Activist: Pioneer JSS students battling depression issues over Govt neglect

Thousands of Junior Secondary School (JSS) leaners in Embu County failed to acclimatize to their new lessons after weeks of idleness compounded by lack of teacher’s experiences which could have affected their mental status.

Amidst the shortages, students also face lack of ideal books expected to have been delivered to schools under the new curriculum with teachers from the primary school being forced to sacrifice time to handle the idle, lonely and bored students.

“The students have been idle and would be normally huddled in groups inside quiet classrooms without teachers, in most instances it was empathetic teachers who volunteered to at least teach the boys and girls and give them assignments to keep them busy,” said a teacher of a school in Mbeere South.

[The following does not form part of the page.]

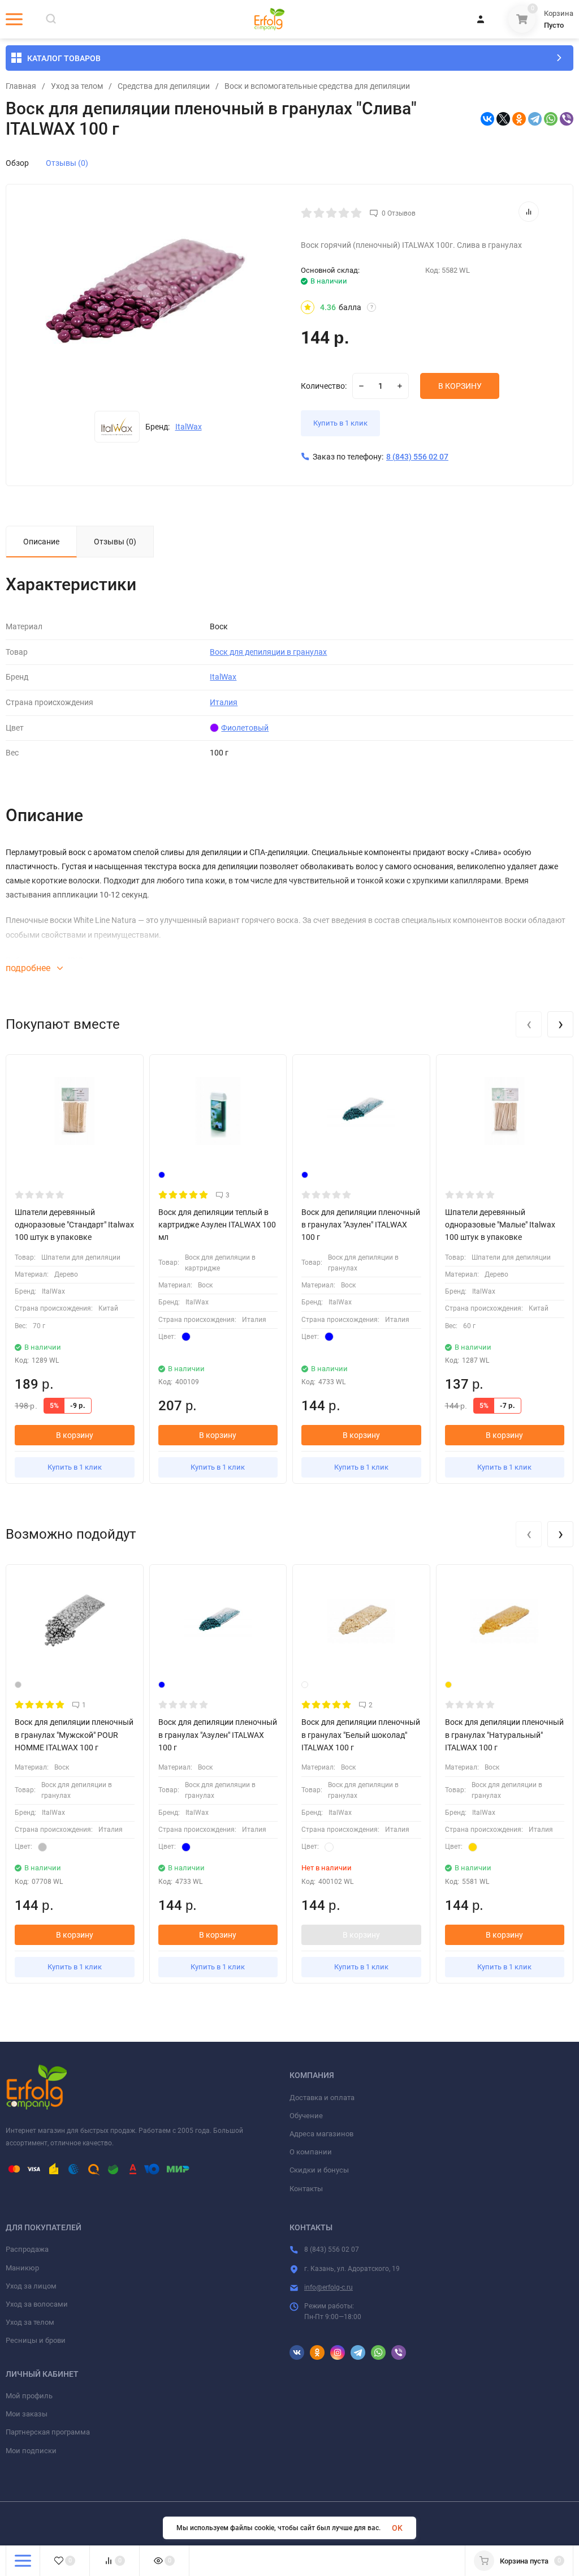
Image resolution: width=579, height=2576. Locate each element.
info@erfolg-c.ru (328, 2287)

In connection to this situation, child rights and mental health experts have asked the government to launch systems to have mental wellness campaigns targeting the pioneer JSS students to forestall what could be serious mental health ailments among the learners.

Child Rights Crusader and High Court Advocate, Lukas Matiko Chacha termed the adoption of the JSS systems of education as too affront on innocent children with fragile minds as specimen used to experiment on a new curriculum.

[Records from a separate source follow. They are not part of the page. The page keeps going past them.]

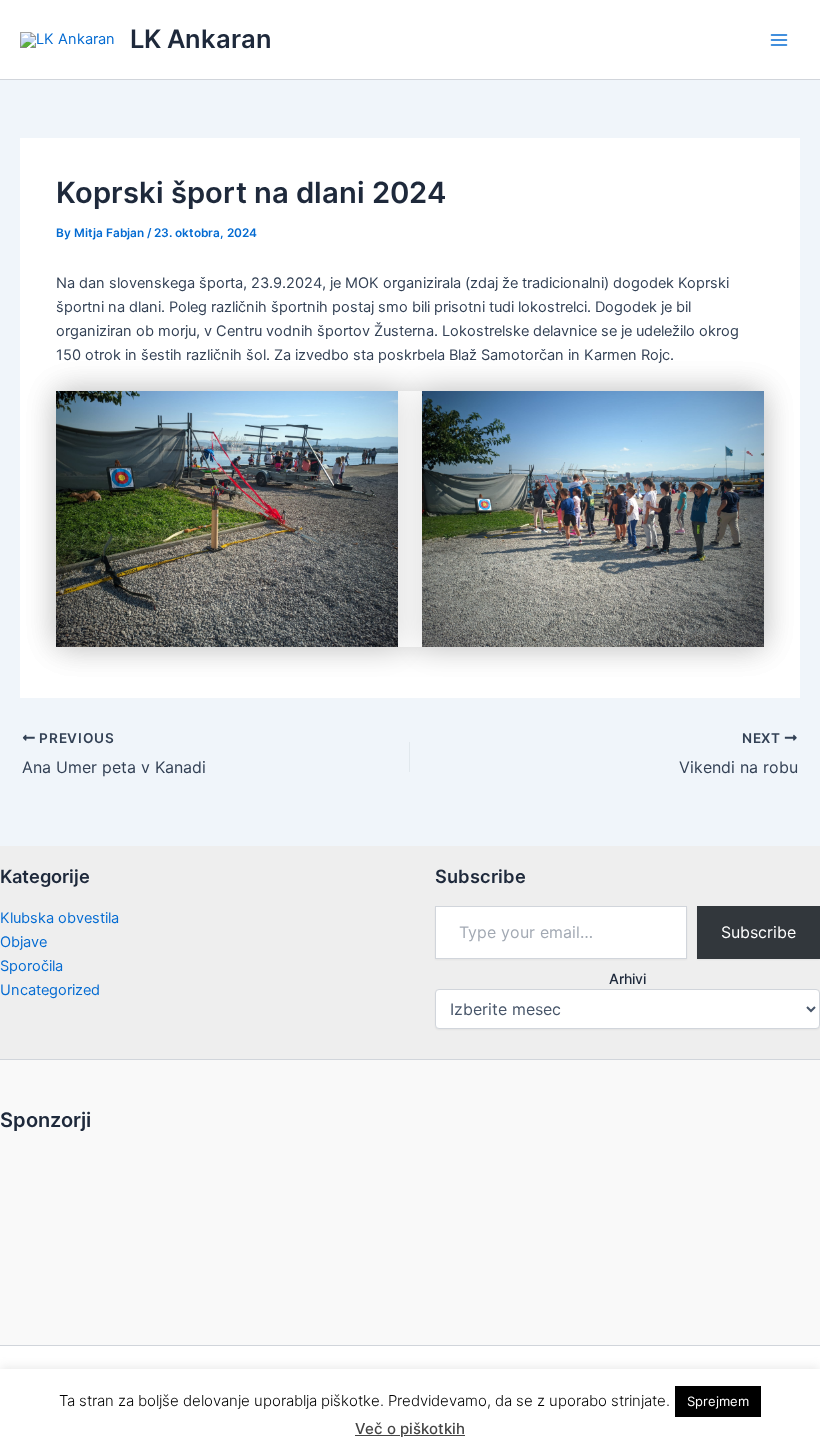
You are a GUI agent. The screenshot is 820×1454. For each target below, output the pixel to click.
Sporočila (31, 966)
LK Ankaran (201, 38)
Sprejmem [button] (718, 1401)
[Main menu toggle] (779, 40)
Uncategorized (50, 990)
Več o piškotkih (410, 1428)
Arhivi (627, 978)
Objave (23, 942)
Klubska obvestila (59, 918)
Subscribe (758, 932)
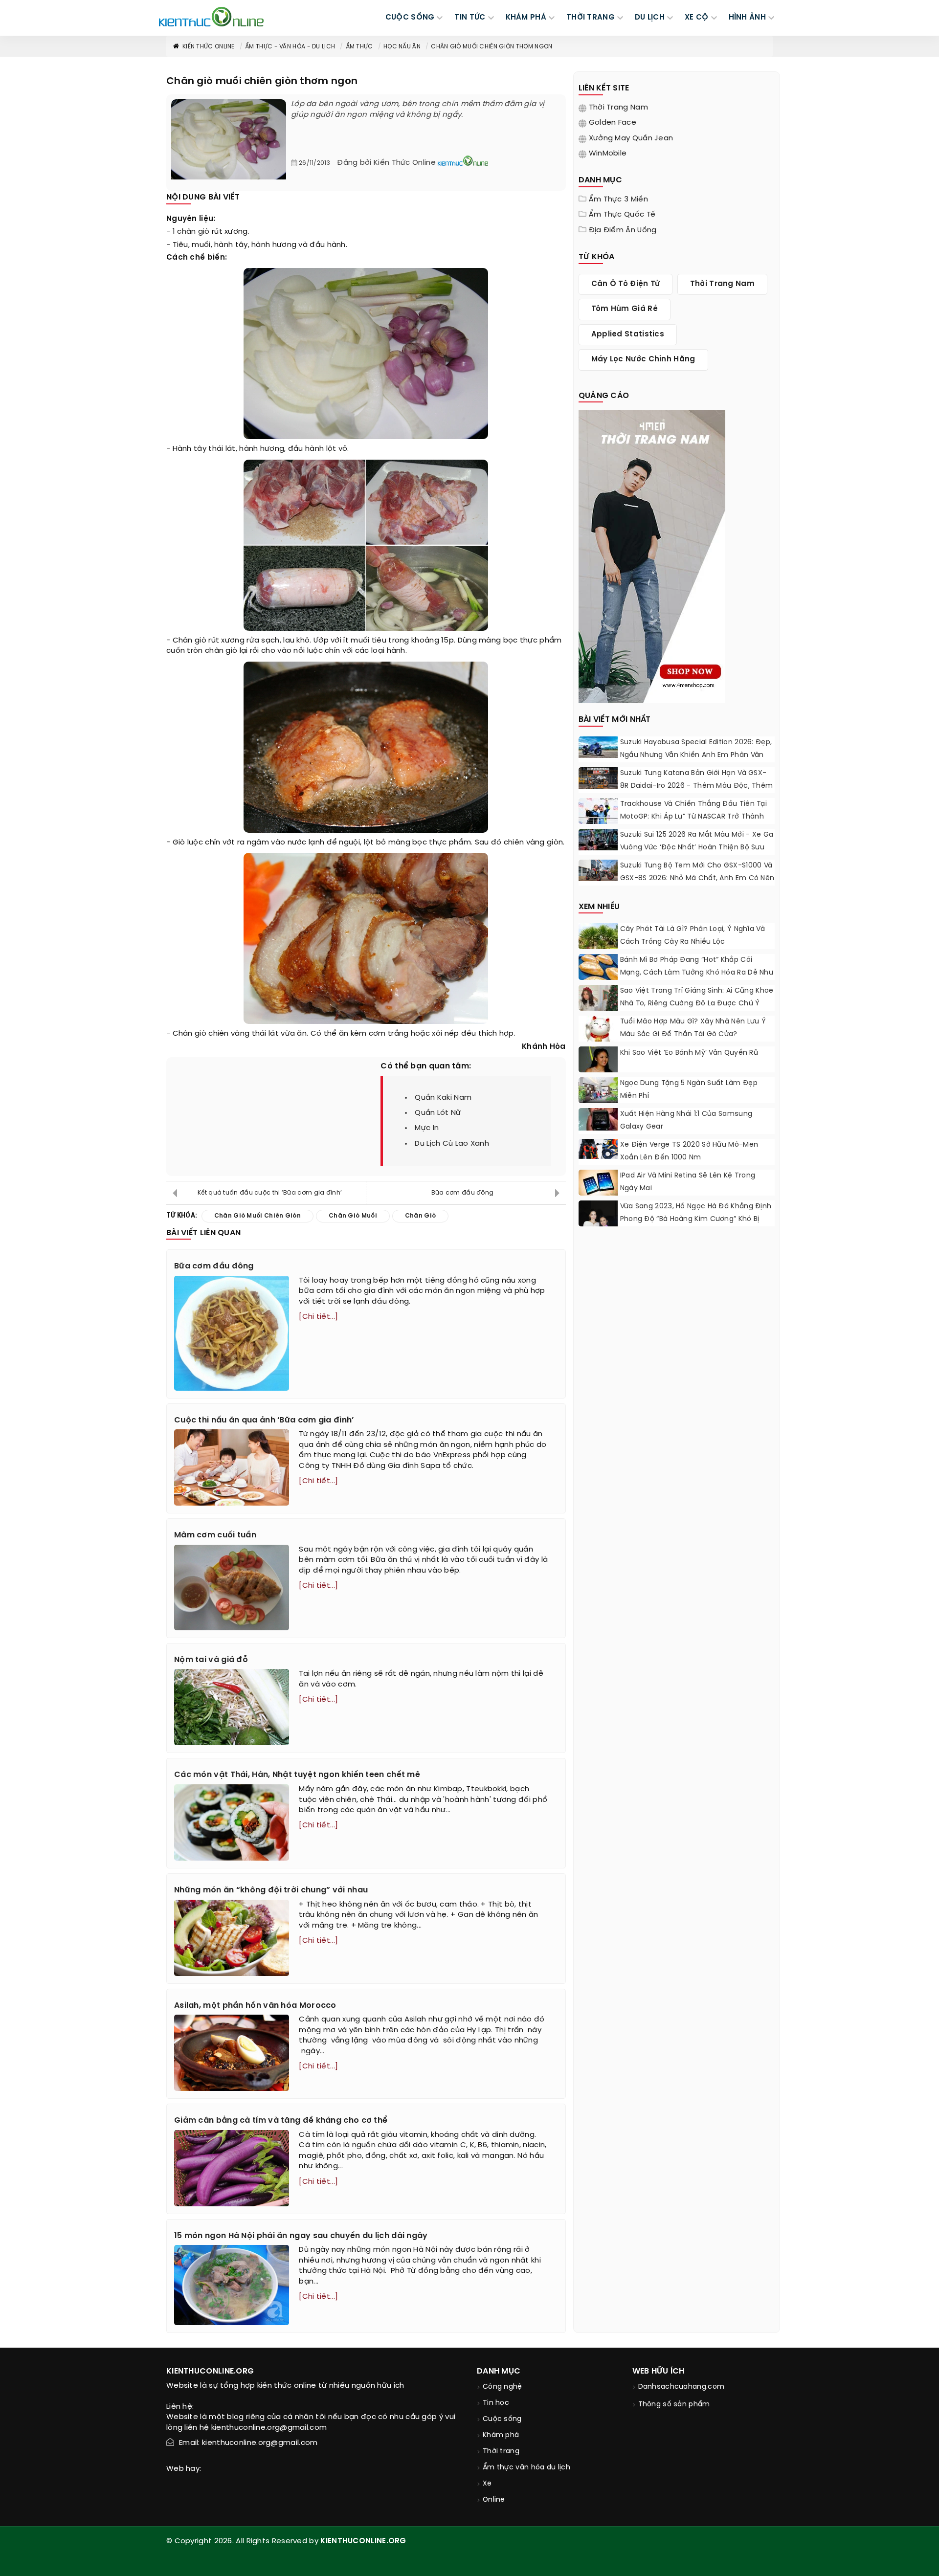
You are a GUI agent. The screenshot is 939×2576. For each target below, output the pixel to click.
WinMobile (608, 153)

Teachers in schools hosting special units, the Education News learned, have resorted to empathy before they decided to offer lessons to the JSS students who they realized could have been undergoing mental crisis due to idleness and loneliness in classrooms without tutors or books.

Tutors handling special needs’ learners in various stages are able to discern any tension, depression and other mental issues among learners because they are trained to do so and that placed them in an awkward position in which they could not just leave the JSS student to suffer.

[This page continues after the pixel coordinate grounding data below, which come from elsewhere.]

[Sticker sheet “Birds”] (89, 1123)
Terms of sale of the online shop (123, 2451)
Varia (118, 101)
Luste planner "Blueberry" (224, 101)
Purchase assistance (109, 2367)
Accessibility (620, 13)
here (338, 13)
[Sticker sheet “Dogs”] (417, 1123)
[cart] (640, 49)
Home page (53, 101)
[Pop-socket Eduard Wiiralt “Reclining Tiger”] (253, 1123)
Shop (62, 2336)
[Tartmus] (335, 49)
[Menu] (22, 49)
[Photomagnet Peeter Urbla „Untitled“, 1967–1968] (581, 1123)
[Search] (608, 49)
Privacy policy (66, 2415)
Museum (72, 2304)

“When I realized that the JSS students continued to be idle and lonely, I volunteered to start teaching them even without the directions from my head teacher” said Njoka Thaara who teachers in a special unit in Embu County. He added: “I could not stand watching innocent boys and girls slowly collapsing into depression over the long wait for teachers they had been frequently promised and who took too long to arrive at the appointed stations.”

The weeks of idleness and the fact that, one teacher finally reported to tackle all the lessons towards the end of first time, Njoka said, could have had unresolved mental crisis on the children and perhaps a national programme to guide and counsel the learners is urgently required as a matter of an emergency.

When Education News visited various schools in Manyatta and Mbeere South, a month before the closure of the schools for the first term holidays, the JSS students looked idle and disoriented with the excitement of being promoted to secondary seeming to slowly fizzle away.

School heads speaking confidentially termed the JSS class as a burden to the school managements and expressed the need for streamlining of the same.